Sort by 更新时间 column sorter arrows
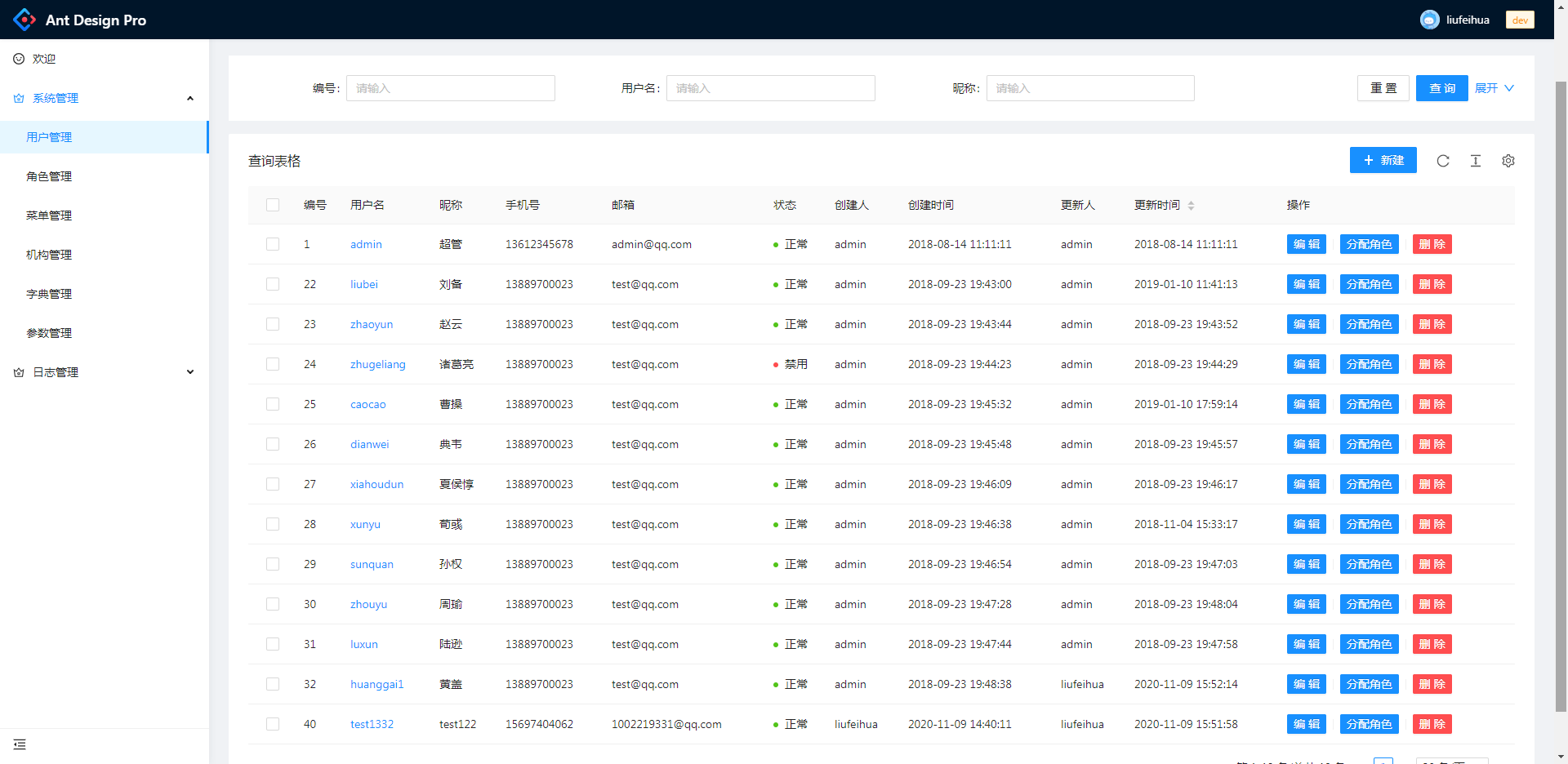Image resolution: width=1568 pixels, height=764 pixels. 1191,206
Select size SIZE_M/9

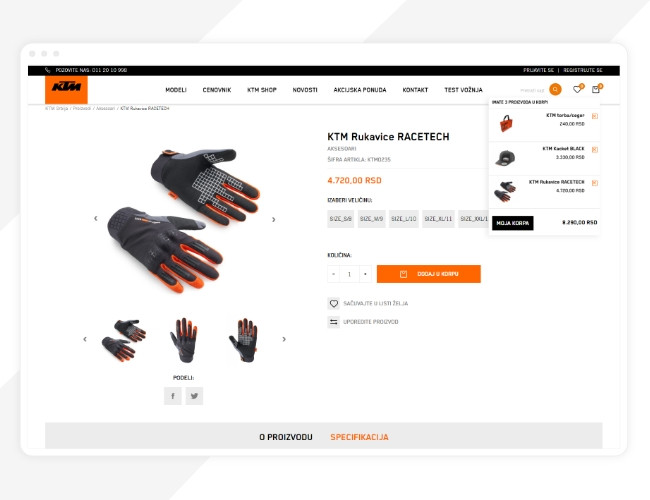point(371,219)
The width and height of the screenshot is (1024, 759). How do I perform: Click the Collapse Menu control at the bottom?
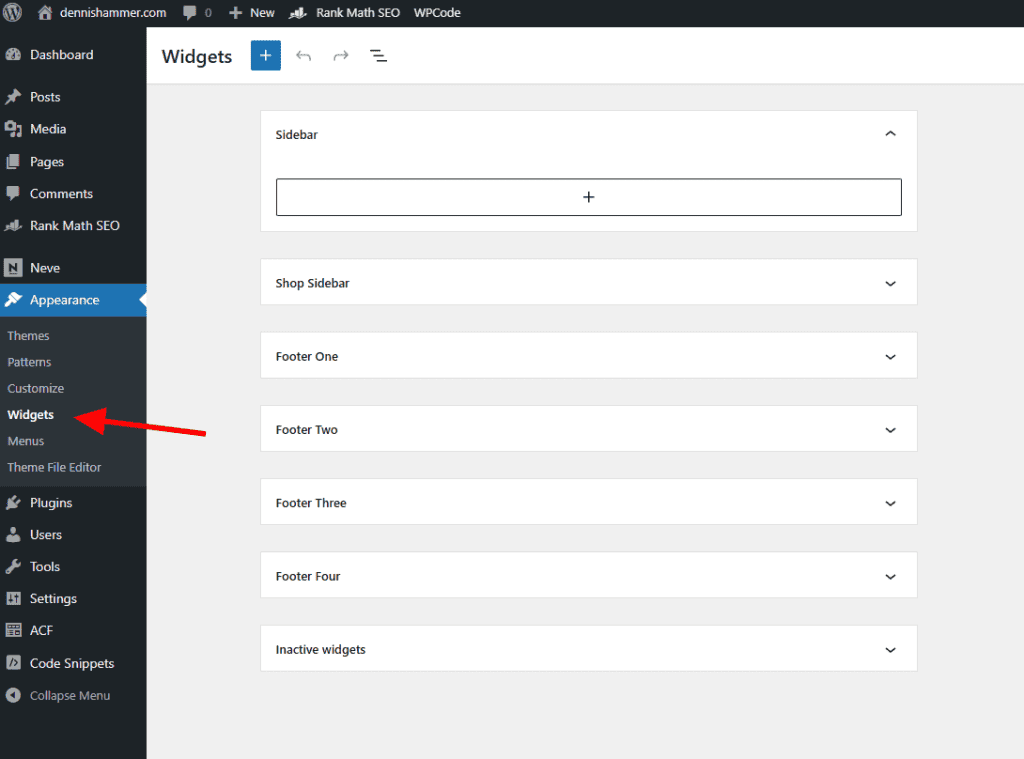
● ● ● ● ● ● ●
Problem
Copy out the material above, putting "Hide Menu" in place of "Collapse Menu" and keeping everything else the same. Do not include the pictures.

Solution for this exercise
Sort by 更新时间 column sorter arrows
Image resolution: width=1568 pixels, height=764 pixels. 1191,206
Select size SIZE_M/9

point(371,219)
The width and height of the screenshot is (1024, 759). How do I perform: Click the Hide Menu control at the bottom?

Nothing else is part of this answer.